He’s been asking me to write this for more than a week, so somebody out there needs to read it. I delayed, which is not my normal obedience. I guess I felt it was really special and maybe I wondered what others think of my child like thoughts at times. So I approached Him and He lovingly reminded me it’s not my message, it’s His and while He lovingly helped me begin writing He told me:
My lap is big! Bring others! I am not alone as an orphan! Maybe you are one to? Maybe you’ve been hurt, wounded, laughed at, spit upon or tripped over by the world…if you need a Daddy’s hug today, if you have lost your daddy and we just passed Father’s day and you miss him…go sit on Daddy God’s lap.
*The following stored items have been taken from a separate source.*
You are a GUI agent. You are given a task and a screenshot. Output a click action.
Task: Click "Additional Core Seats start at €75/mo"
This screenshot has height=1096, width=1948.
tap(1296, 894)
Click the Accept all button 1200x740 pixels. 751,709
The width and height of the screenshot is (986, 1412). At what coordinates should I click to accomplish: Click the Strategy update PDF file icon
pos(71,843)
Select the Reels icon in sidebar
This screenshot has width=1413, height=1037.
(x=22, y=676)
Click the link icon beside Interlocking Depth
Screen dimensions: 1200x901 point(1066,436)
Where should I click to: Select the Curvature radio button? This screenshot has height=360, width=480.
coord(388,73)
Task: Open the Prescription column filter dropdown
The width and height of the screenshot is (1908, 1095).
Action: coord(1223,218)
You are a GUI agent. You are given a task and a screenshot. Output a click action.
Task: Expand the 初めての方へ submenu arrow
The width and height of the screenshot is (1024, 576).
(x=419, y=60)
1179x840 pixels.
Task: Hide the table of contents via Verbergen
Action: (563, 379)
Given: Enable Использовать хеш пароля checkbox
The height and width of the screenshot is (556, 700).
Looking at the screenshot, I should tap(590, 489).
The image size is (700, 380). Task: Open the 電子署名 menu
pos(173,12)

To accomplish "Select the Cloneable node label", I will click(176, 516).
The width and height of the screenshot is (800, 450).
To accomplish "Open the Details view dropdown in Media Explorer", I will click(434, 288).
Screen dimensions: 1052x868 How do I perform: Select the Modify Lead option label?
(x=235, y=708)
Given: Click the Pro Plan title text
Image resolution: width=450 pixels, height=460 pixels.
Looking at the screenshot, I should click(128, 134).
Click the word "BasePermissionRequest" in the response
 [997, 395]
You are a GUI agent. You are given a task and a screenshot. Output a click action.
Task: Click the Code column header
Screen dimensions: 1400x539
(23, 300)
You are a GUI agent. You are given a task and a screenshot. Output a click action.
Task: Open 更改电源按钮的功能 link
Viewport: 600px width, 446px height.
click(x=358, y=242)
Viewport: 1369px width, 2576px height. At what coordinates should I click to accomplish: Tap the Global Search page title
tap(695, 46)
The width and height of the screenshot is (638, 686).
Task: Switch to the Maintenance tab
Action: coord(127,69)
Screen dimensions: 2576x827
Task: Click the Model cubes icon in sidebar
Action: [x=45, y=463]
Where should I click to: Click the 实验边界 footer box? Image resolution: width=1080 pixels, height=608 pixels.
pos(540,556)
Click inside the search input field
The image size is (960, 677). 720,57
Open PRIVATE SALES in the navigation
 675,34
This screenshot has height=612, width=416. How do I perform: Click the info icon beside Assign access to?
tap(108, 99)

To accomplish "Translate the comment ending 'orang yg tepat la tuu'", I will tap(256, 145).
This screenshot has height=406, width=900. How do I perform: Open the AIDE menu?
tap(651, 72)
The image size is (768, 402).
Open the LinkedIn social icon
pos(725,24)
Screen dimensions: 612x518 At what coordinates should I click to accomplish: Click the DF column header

If you are hurting, passing through a trauma or are in some agony of your own, no matter your situation little or big, He loves you and wants to hold you. I don’t care if you are angry and you need a chest to beat on…His is mighty He can handle it. Go beat. He created your emotions, He will listen to anything you have to say or feel. Just go reach your arms up and say hold me God, Daddy, Papa, Heavenly Father, Abba….call out, He’s there waiting! The God who holds the universe in His hands has plenty of room in His lap…but you will feel held like you are the only one – His love is so great for you His precious child. You can visit the cross later if you need to, just run to His loving arms now! I beg you my friend….be loved…..be held!
2 thoughts on “Climb Up On My Lap and Be Held”
What a beautiful and genuine outpouring of love, faith, grief, and healing!!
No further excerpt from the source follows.